Pero lo más potente no está solo en el beneficio fiscal. Está en el relato. En un mundo donde la inteligencia artificial ordena inversiones, talento y prestigio, Buenos Aires quiere venderse como puerta de entrada regional a la economía del conocimiento. Y, por arrastre, vender también una idea más grande: que la Argentina puede volver a producir valor sofisticado, retener cerebros, atraer compañías y competir por algo más interesante que materias primas. El distrito apunta justamente a firmas ligadas a IA, ciencia de datos, automatización, procesamiento de lenguaje natural y robótica, con posibilidad de sumar universidades, escuelas técnicas y centros de I+D.  
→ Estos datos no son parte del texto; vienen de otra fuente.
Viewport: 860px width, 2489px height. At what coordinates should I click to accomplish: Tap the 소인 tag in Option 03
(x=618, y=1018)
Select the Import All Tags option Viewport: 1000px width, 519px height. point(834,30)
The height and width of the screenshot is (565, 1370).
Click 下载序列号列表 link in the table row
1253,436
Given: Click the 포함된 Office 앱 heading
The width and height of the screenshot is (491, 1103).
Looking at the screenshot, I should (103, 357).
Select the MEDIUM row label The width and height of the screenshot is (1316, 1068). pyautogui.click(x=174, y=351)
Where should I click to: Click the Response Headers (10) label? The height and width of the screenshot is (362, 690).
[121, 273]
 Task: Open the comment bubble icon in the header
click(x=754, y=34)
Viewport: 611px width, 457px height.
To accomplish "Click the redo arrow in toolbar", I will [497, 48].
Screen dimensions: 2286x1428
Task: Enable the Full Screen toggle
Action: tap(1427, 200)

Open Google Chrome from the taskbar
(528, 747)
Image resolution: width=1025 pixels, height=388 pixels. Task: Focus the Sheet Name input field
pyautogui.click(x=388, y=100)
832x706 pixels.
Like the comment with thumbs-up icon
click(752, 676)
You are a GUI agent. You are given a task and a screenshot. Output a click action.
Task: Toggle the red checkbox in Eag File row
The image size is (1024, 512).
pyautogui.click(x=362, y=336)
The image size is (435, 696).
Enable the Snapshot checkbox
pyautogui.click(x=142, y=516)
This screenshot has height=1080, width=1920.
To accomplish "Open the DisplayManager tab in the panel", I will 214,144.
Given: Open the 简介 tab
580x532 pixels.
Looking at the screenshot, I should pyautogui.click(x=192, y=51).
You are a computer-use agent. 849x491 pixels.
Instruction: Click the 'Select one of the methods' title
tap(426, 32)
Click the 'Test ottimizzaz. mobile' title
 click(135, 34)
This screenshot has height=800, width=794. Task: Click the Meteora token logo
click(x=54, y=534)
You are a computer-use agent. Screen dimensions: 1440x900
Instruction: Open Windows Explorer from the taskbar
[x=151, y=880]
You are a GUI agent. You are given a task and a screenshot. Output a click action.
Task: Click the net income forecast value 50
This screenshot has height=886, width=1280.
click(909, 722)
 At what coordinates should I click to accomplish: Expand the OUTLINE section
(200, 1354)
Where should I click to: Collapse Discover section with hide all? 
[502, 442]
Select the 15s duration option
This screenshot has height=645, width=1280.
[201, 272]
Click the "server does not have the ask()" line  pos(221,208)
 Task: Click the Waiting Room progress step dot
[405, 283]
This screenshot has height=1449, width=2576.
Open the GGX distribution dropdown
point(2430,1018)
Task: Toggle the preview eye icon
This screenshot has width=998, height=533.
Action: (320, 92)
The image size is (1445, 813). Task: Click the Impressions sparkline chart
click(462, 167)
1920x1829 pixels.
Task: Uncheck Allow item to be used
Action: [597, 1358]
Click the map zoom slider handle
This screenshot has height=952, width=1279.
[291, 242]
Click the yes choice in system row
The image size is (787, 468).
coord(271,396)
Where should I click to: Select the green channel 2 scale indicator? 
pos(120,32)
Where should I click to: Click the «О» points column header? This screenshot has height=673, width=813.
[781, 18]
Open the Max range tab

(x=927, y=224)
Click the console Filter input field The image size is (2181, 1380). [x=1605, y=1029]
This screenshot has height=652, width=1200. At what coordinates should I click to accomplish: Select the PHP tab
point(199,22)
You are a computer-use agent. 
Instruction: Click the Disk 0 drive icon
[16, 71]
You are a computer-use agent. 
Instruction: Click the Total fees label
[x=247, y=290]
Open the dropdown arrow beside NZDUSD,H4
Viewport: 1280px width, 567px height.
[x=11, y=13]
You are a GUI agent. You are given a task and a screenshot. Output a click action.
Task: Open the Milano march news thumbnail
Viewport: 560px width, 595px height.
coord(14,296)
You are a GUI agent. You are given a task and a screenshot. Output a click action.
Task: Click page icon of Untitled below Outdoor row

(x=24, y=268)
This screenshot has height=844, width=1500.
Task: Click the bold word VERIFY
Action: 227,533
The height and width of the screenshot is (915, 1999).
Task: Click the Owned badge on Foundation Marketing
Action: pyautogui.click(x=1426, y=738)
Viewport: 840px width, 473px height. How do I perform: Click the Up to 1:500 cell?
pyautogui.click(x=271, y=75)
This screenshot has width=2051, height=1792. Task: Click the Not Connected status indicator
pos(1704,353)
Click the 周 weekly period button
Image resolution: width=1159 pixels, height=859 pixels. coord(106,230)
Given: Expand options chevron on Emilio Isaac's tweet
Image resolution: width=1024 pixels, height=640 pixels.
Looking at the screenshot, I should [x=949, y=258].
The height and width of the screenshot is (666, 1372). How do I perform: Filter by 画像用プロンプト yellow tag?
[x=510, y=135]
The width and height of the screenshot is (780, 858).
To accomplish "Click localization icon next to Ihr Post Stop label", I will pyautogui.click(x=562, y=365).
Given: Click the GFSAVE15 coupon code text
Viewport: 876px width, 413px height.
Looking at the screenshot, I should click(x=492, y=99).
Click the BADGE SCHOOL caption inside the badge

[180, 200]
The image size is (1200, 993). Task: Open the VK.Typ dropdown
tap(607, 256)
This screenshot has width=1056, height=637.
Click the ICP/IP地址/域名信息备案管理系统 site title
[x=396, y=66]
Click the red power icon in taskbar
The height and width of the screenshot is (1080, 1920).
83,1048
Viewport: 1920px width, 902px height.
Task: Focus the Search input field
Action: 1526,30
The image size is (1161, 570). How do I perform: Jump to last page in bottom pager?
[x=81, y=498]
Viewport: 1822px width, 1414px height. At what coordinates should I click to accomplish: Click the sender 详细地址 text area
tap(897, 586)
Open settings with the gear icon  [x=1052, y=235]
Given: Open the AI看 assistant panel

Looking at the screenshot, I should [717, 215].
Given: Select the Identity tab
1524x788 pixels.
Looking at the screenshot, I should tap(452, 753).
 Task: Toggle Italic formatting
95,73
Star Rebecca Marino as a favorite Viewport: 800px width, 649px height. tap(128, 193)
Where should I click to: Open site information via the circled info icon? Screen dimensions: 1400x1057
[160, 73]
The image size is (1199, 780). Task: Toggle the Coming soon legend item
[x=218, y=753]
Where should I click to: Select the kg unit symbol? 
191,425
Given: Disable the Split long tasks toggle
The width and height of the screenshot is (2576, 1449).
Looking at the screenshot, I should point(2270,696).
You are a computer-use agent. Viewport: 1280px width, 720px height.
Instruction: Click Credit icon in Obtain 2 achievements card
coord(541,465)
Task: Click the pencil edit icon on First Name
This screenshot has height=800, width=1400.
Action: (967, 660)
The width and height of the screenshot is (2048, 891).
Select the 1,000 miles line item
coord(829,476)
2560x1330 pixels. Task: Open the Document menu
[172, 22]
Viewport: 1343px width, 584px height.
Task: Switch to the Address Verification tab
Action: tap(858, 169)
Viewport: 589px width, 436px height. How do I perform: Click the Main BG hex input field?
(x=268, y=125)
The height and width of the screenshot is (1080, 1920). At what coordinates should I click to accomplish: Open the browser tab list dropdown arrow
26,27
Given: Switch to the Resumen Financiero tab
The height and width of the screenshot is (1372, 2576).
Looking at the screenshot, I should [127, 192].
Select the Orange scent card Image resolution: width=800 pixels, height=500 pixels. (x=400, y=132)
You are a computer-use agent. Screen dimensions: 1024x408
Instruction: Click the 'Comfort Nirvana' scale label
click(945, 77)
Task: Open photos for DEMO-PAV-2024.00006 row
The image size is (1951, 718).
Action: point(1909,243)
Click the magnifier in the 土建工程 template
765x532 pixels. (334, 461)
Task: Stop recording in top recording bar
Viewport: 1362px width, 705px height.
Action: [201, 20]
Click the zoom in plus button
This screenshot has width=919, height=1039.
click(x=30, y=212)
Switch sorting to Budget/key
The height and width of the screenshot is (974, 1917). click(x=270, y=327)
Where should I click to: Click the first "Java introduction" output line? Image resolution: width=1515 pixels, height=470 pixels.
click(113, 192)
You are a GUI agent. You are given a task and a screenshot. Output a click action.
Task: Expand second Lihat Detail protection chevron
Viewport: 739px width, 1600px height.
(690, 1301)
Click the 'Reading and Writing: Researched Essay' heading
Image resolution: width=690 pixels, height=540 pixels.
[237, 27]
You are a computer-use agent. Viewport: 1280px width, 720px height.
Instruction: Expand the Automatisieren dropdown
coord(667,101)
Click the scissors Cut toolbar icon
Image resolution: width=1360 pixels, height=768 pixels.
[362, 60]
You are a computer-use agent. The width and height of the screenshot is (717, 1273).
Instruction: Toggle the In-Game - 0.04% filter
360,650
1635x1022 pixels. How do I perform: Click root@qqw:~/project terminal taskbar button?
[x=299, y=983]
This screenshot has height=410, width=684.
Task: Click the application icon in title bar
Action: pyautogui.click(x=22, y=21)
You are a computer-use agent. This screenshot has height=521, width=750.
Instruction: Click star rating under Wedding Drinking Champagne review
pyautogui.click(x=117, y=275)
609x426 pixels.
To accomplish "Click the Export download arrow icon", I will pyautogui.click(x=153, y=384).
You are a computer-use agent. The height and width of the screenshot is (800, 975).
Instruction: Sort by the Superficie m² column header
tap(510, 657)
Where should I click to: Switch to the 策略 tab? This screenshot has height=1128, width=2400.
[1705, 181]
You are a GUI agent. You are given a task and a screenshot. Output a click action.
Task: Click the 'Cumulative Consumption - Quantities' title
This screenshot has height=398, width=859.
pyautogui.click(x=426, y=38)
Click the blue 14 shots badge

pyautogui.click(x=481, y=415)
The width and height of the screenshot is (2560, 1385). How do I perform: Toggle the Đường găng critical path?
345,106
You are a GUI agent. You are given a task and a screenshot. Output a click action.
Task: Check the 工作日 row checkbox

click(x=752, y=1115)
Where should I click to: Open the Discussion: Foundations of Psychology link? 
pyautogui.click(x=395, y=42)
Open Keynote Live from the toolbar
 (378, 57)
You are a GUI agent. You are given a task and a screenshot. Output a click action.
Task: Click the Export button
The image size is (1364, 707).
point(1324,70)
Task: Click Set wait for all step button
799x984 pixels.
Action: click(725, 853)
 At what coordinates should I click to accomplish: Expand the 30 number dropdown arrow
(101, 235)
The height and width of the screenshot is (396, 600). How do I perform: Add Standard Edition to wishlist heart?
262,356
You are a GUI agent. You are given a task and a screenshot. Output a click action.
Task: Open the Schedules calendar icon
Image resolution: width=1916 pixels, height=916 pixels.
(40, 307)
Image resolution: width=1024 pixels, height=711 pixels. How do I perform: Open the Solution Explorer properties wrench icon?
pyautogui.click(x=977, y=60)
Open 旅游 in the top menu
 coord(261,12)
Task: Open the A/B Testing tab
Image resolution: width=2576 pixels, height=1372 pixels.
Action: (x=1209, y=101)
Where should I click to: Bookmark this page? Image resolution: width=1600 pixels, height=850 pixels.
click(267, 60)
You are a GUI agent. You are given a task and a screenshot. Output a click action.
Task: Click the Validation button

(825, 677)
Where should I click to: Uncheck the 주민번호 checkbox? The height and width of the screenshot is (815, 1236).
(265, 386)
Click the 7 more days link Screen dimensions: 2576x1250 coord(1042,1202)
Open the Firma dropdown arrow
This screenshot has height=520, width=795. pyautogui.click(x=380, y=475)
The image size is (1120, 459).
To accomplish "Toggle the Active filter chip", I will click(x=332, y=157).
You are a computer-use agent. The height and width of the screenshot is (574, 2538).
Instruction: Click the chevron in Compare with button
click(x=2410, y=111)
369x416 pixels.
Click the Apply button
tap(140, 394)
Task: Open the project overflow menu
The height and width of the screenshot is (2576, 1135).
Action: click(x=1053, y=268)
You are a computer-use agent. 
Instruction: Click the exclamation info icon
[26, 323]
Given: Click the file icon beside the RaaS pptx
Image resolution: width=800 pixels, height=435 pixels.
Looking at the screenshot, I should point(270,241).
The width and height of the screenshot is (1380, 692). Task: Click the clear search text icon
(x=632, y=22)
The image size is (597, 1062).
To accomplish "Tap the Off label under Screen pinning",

Hay además una memoria de gestión que buscan usar como aval. La Ciudad recuerda que el Distrito Tecnológico lanzado en 2008 logró radicar 312 empresas y generar más de 23 mil puestos de trabajo en Parque Patricios, Boedo y Nueva Pompeya. El mensaje implícito es simple: esto no sería una ocurrencia aislada, sino un intento de repetir una fórmula que ya mostró resultados, aunque ahora con una palabra mucho más seductora para el mercado global: IA.  

En versión marquetinera, la promesa suena así: menos ruina del siglo XX, más economía del siglo XXI. Menos oficinas muertas, más talento circulando. Menos centro administrativo, más campus urbano. Después vendrá la prueba de verdad: cuántas empresas se radican, cuánto empleo calificado aparece y cuánta inversión real aterriza. Pero como concepto, la bandera ya está clavada.

En tiempos donde todos hablan de crisis, alguien decidió salir a vender futuro. Y en la Argentina de hoy, eso ya es una jugada fuerte.